Elle tira enfin, droit vers la tête. Toutefois la balle ne parvint pas même à destination. L’arme lui explosa dans les mains. Brûlée sur toute la largeur de ses paumes, elle dut la lâcher. L’objet atterrit en même temps que Martinelle dans les feuillages, inutilisable. À chaudes larmes, elle maudit sa bêtise et l’empressement du clanarque. L’arme, mouillée lors de la précédente rixe au milieu du fleuve, avait fait long feu. L’utiliser plus tôt ou plus tard n’y aurait rien changé.

À genoux devant Nakht, elle le vit jubiler au‑dessus du corps blessé d’Hori. Ce dernier se recroquevillait comme un nouveau‑né sur sa blessure. Peut‑être voulait‑il comprimer sa plaie, empêcher quelque organe de s’échapper de son torse. Le prince n’avait pas encore essuyé le sang du clanarque sur son visage. Sans doute voulait‑il en savourer le goût.

À côté reposait un corps immobile, celui de l’officier stupide. Martinelle se souvint alors qu’il possédait un pistolet, lui aussi. Elle scruta les alentours, hagarde, à la recherche d’une ligne de métal étincelante.

Soudain, elle la trouva.
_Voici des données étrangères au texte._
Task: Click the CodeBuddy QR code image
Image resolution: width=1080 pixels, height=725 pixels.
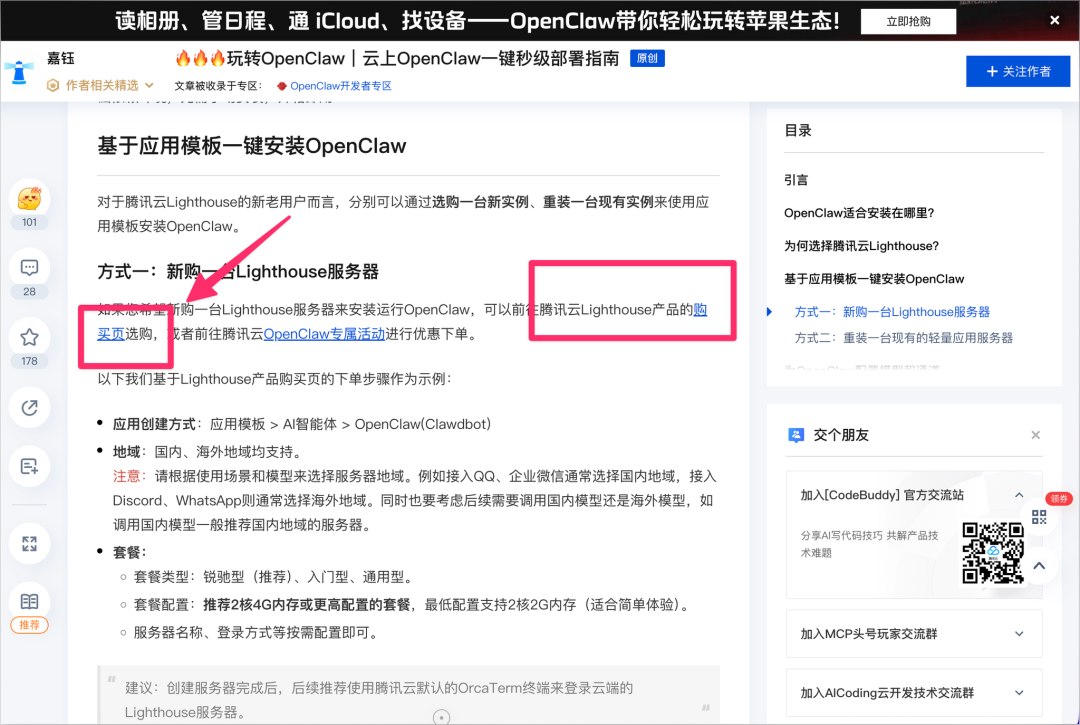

À quatre pattes, elle se précipita vers cette arme providentielle.

Dans le meilleur des mondes, elle aurait ramassé le fusil juste à temps, levé le bras et éclaté en mille morceaux la figure hallucinée du félon. Néanmoins Martinelle ne vivait pas dans le meilleur des mondes. Nakht se souvint de sa présence au pire moment, comprit ce qu’elle tentait de faire, et abattit un pied sur son poignet gauche. Elle se tordit de douleur. Elle s’était mordue la langue, et était passée à quelques pouces de son objectif. La bouche remplie de sang, elle vit en toute impuissance son ennemi ramasser l’arme à feu et en vérifier l’état. Celle‑là n’était pas tombée dans la Lymphide. Ses balles porteraient à coup sûr.

D’une suprême indifférence pour les déboires de sa captive, il reporta son attention sur Hori qui restait prostré sur lui‑même et luttait pour sa vie. Goguenard, il lui formula ses conditions :

« La décence m’obligerait à t’accorder une mort rapide, au lieu de te laisser souffrir… Qu’on ne dise pas que je manque d’humanité ! Convaincs‑moi de t’achever, petite hache. »

Sa botte atteignit la nuque du blessé. Celui‑ci gémit, mains sur la tête.

« Allez, trouve les bons mots ! Supplie‑moi, très cher Hori. »

Martinelle l’aurait bien fait à sa place, mais sa bouche à demi‑remplie de terre l’en retenait. Elle toussait, et ne put empêcher le pied de Nakht de frapper à nouveau.

« Supplie‑moi, fichu meurtrier. Demande pardon pour mon père. »

Plus il s’acharnait, plus les geignements de sa victime faiblissaient. Sa fureur redoubla au point qu’il éructa :

« SUPPLIE‑MOI !

— Laisse‑le », demanda Shen avec calme.